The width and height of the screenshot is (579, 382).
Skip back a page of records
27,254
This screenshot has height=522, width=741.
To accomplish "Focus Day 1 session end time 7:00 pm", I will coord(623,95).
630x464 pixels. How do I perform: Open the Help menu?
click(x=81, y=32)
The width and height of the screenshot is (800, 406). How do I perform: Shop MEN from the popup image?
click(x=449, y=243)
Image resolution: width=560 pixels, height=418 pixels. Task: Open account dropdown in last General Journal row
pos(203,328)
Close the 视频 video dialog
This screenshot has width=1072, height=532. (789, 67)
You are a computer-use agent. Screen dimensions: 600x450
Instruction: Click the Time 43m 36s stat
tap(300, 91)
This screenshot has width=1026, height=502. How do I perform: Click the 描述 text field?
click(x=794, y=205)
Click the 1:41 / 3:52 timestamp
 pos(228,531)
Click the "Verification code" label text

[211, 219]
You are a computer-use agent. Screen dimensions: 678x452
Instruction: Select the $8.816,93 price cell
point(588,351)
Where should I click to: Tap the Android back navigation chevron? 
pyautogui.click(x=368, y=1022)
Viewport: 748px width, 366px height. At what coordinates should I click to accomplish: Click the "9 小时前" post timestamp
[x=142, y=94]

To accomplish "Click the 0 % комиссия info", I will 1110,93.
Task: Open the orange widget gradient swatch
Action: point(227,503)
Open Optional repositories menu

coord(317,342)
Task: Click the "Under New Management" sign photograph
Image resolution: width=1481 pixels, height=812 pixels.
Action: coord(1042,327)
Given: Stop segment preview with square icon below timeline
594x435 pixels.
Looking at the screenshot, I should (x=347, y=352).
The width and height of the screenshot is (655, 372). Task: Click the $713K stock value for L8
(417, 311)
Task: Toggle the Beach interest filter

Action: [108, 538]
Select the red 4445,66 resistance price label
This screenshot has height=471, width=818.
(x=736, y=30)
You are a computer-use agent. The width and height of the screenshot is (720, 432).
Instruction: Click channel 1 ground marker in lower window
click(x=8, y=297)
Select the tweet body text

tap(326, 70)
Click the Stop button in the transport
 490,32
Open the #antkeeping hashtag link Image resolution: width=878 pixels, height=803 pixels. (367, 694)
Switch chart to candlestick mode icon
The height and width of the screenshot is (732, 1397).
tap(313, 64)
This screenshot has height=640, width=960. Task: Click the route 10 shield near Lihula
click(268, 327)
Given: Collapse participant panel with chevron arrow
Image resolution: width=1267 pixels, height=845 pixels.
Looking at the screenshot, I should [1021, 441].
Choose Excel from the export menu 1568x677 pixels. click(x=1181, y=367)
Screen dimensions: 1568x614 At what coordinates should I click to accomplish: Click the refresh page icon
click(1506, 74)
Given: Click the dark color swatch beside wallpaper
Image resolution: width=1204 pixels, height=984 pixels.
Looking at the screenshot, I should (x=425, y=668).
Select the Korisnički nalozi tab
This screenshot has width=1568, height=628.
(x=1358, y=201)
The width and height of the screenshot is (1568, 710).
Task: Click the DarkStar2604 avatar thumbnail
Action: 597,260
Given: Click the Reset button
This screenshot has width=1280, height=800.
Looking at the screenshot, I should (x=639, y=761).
☆ ☆ ☆ ☆
Problem to work on: Please return all of the records exactly as they appear.

Output of the exercise:
The width and height of the screenshot is (579, 382).
Skip back a page of records
27,254
This screenshot has height=522, width=741.
To accomplish "Focus Day 1 session end time 7:00 pm", I will coord(623,95).
630x464 pixels. How do I perform: Open the Help menu?
click(x=81, y=32)
The width and height of the screenshot is (800, 406). How do I perform: Shop MEN from the popup image?
click(x=449, y=243)
Image resolution: width=560 pixels, height=418 pixels. Task: Open account dropdown in last General Journal row
pos(203,328)
Close the 视频 video dialog
This screenshot has width=1072, height=532. (789, 67)
You are a computer-use agent. Screen dimensions: 600x450
Instruction: Click the Time 43m 36s stat
tap(300, 91)
This screenshot has width=1026, height=502. How do I perform: Click the 描述 text field?
click(x=794, y=205)
Click the 1:41 / 3:52 timestamp
 pos(228,531)
Click the "Verification code" label text

[211, 219]
You are a computer-use agent. Screen dimensions: 678x452
Instruction: Select the $8.816,93 price cell
point(588,351)
Where should I click to: Tap the Android back navigation chevron? 
pyautogui.click(x=368, y=1022)
Viewport: 748px width, 366px height. At what coordinates should I click to accomplish: Click the "9 小时前" post timestamp
[x=142, y=94]

To accomplish "Click the 0 % комиссия info", I will 1110,93.
Task: Open the orange widget gradient swatch
Action: point(227,503)
Open Optional repositories menu

coord(317,342)
Task: Click the "Under New Management" sign photograph
Image resolution: width=1481 pixels, height=812 pixels.
Action: coord(1042,327)
Given: Stop segment preview with square icon below timeline
594x435 pixels.
Looking at the screenshot, I should (x=347, y=352).
The width and height of the screenshot is (655, 372). Task: Click the $713K stock value for L8
(417, 311)
Task: Toggle the Beach interest filter

Action: [108, 538]
Select the red 4445,66 resistance price label
This screenshot has height=471, width=818.
(x=736, y=30)
You are a computer-use agent. The width and height of the screenshot is (720, 432).
Instruction: Click channel 1 ground marker in lower window
click(x=8, y=297)
Select the tweet body text

tap(326, 70)
Click the Stop button in the transport
 490,32
Open the #antkeeping hashtag link Image resolution: width=878 pixels, height=803 pixels. (367, 694)
Switch chart to candlestick mode icon
The height and width of the screenshot is (732, 1397).
tap(313, 64)
This screenshot has height=640, width=960. Task: Click the route 10 shield near Lihula
click(268, 327)
Given: Collapse participant panel with chevron arrow
Image resolution: width=1267 pixels, height=845 pixels.
Looking at the screenshot, I should [1021, 441].
Choose Excel from the export menu 1568x677 pixels. click(x=1181, y=367)
Screen dimensions: 1568x614 At what coordinates should I click to accomplish: Click the refresh page icon
click(1506, 74)
Given: Click the dark color swatch beside wallpaper
Image resolution: width=1204 pixels, height=984 pixels.
Looking at the screenshot, I should (x=425, y=668).
Select the Korisnički nalozi tab
This screenshot has width=1568, height=628.
(x=1358, y=201)
The width and height of the screenshot is (1568, 710).
Task: Click the DarkStar2604 avatar thumbnail
Action: 597,260
Given: Click the Reset button
This screenshot has width=1280, height=800.
Looking at the screenshot, I should (x=639, y=761).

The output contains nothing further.